Roast on a lined baking sheet until just tender, about 30-35 minutes. Remove from the oven and set aside.
While the squash is roasting bring a large pot of water to a boil and boil pasta according to the directions on the box, removing from the water while the pasta is still very al dente. Drain and rinse with cold water to stop the cooking process and set aside.
Heat a dutch oven or heavy-bottomed pan over medium heat. Add remaining two teaspoons of olive oil and heat until it begins to shimmer. Add the onion and 1/2 teaspoon of salt. Sauté until onion is soft and translucent, about five minutes. Add minced garlic, cinnamon, bay leaf and thyme.
Continue to cook for about 1 minute or until very fragrant. Add wine and stir, scraping up any bits off the bottom of the pan. Add the tomatoes and bring to a simmer. Reduce the heat to low and cover. Simmer for about fifteen minutes.
While the tomato sauce cooks make the Bechamel sauce by melting the butter in a small saucepan over medium heat.
When the butter bubbles, add the flour and cook, stirring constantly for a minute or two so that the flour cooks. Whisk the milk into the flour and butter roux carefully being sure to mix the roux well into the milk so that clumps do not form. Heat until just simmering stirring frequently. Once the sauce simmers, stir in the Gruyère. Stir until the cheese melts and season to taste with salt and pepper.
If your clan is a picky bunch (like mine), then blend your sauce in a food processor or blender until smooth then return the sauce to your cooking pot.

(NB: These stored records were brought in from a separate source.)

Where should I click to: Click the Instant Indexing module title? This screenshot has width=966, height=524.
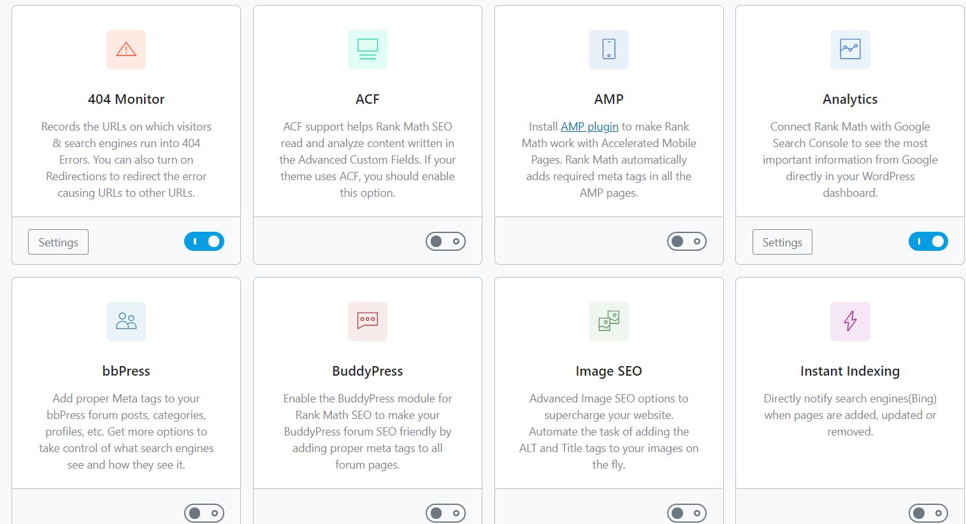[850, 371]
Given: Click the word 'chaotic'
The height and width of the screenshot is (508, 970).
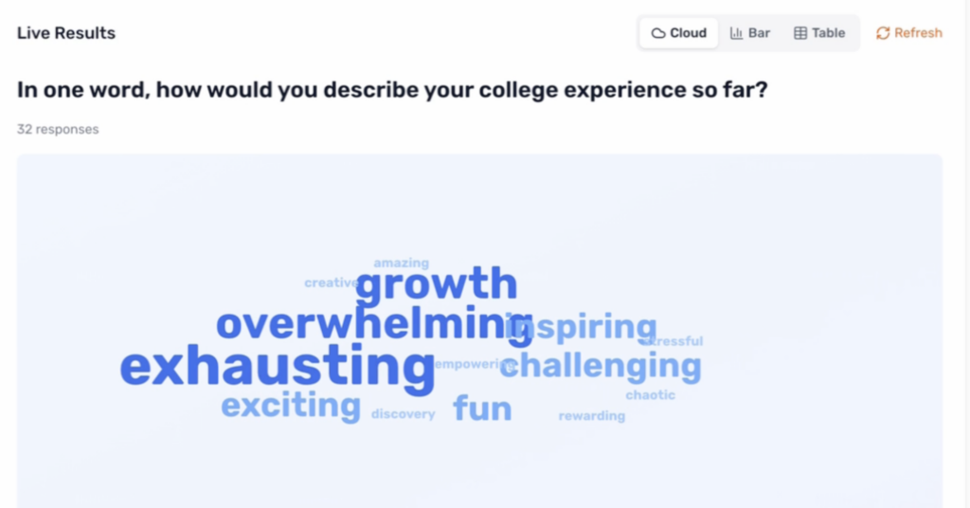Looking at the screenshot, I should [x=650, y=394].
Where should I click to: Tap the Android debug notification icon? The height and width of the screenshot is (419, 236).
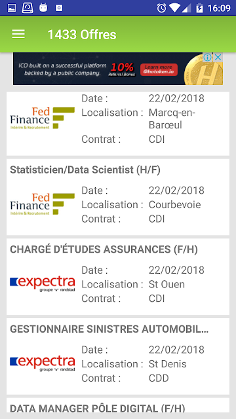click(x=43, y=8)
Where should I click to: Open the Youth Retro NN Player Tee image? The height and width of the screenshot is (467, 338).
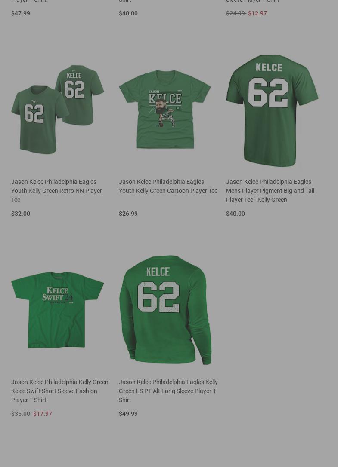[58, 109]
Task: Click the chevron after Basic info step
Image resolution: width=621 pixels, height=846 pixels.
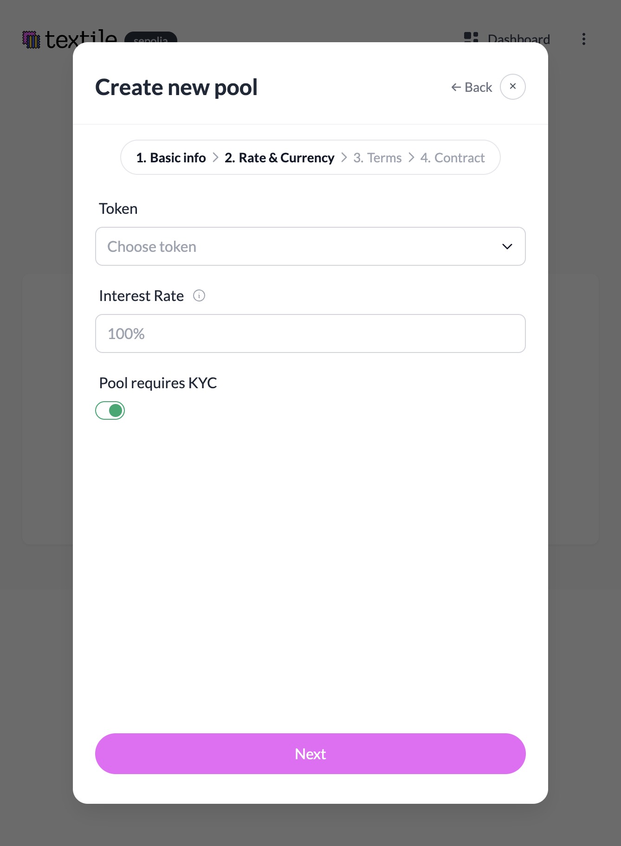Action: click(215, 158)
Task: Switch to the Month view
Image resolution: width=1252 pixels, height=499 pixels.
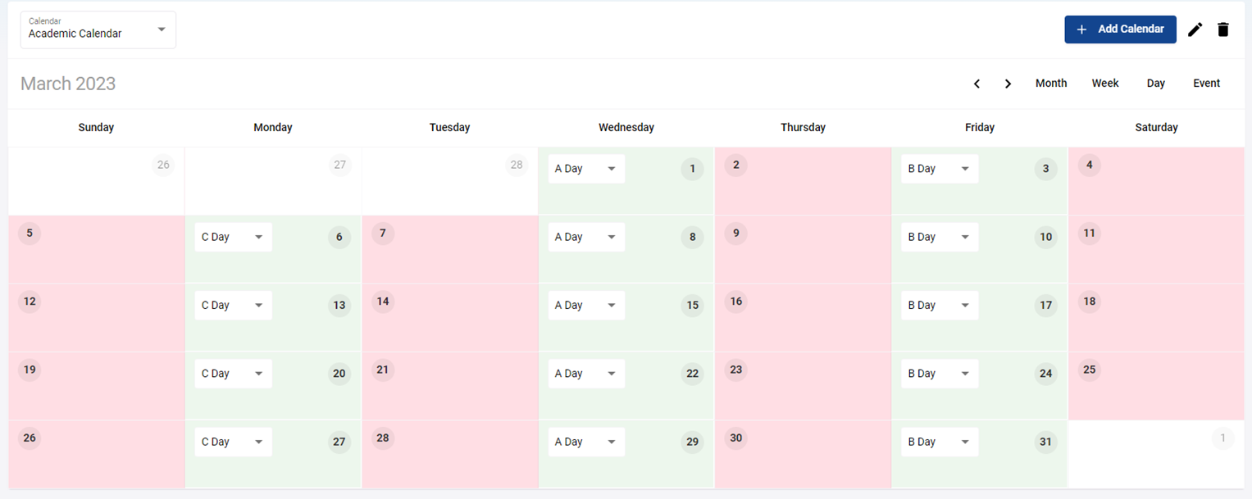Action: [1050, 84]
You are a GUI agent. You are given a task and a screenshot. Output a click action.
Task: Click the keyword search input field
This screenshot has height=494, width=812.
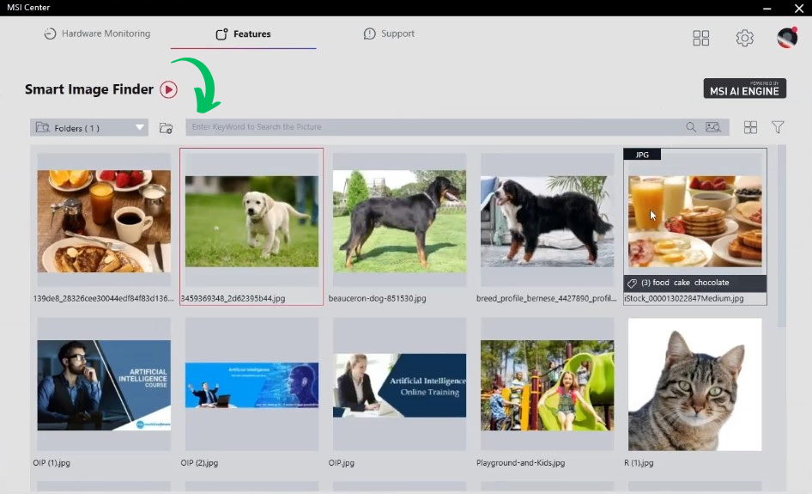(429, 127)
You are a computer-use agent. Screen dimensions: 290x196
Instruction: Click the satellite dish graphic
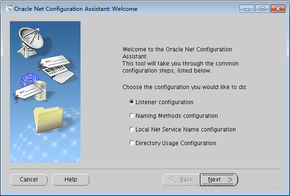click(x=31, y=43)
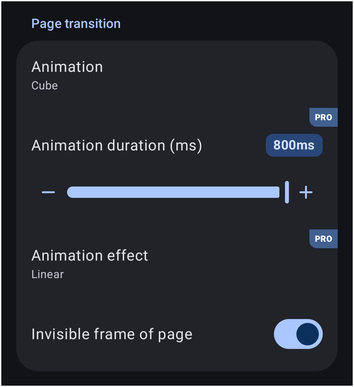This screenshot has width=354, height=387.
Task: Set the duration slider near its midpoint
Action: click(177, 192)
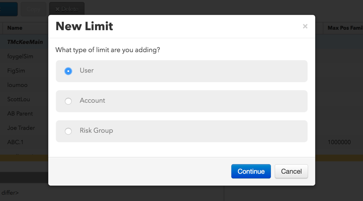363x201 pixels.
Task: Click the dimmed Copy button
Action: pyautogui.click(x=33, y=9)
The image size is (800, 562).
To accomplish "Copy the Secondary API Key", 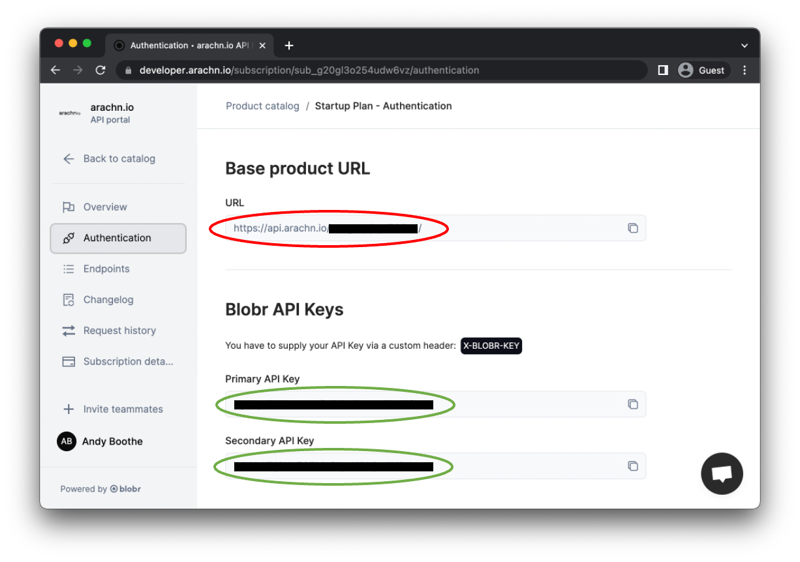I will [x=632, y=466].
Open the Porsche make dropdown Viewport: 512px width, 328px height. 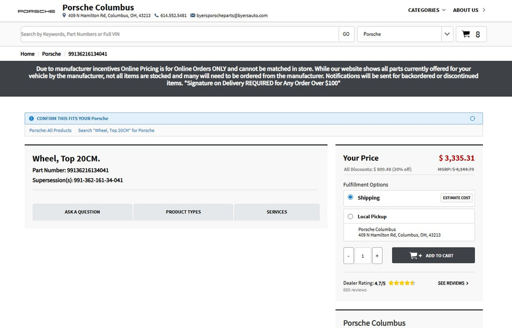pyautogui.click(x=405, y=34)
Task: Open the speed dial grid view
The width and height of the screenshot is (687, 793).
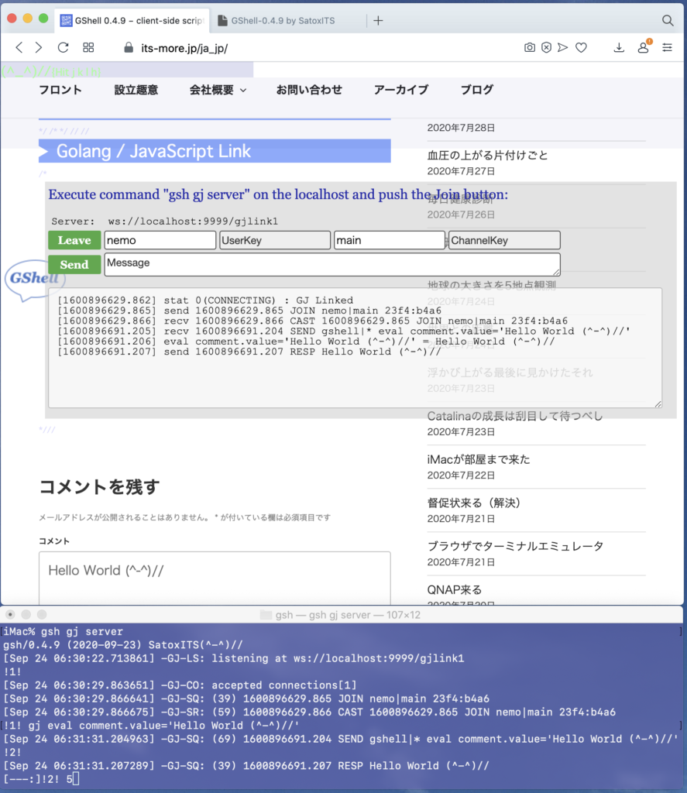Action: pyautogui.click(x=88, y=47)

(If you are one of the lucky few that has a family that does not mind chunks, then disregard the previous step and poo poo on you!) Fold butternut squash and pasta into sauce and pour into a greased casserole dish pushing the mixture down into the casserole so that the pasta mixture is evenly packed into the casserole dish.
Pour the Bechamel over the pasta mixture and carefully spread over the top of the dish.
Place in oven and bake for about 30-40 minutes, or until the edges are bubbly and the top is starting to color.